To be done. Copy out only the part of the items that starts at the line containing "Click the red box in the RAG binding panel" and runs through the end of the items, putting "red square" in place of "red box" and leaving everything else unchanged.

Source data.
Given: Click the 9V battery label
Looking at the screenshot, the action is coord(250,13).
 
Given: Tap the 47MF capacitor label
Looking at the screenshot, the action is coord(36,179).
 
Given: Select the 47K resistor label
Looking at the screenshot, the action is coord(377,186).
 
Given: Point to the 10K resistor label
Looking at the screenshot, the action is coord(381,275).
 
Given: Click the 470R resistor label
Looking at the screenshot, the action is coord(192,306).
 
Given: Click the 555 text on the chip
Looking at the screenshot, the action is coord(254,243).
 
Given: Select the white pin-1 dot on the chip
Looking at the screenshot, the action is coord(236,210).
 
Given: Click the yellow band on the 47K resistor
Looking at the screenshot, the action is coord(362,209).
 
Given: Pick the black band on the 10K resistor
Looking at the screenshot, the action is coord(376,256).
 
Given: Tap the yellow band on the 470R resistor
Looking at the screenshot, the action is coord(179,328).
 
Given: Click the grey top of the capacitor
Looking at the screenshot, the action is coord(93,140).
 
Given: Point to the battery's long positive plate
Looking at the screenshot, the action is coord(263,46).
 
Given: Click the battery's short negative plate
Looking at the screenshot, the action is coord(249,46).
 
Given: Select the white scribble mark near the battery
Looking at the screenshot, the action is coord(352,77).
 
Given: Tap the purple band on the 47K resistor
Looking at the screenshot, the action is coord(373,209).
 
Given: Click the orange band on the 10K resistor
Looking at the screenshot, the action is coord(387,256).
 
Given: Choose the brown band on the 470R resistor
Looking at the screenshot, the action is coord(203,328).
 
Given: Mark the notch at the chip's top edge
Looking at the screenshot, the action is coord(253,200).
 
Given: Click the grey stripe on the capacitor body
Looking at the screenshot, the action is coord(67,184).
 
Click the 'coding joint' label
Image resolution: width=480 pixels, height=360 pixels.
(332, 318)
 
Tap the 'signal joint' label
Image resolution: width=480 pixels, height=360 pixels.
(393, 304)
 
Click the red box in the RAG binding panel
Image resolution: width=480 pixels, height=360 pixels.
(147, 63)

The solution.
Click the red square in the RAG binding panel
Image resolution: width=480 pixels, height=360 pixels.
(147, 63)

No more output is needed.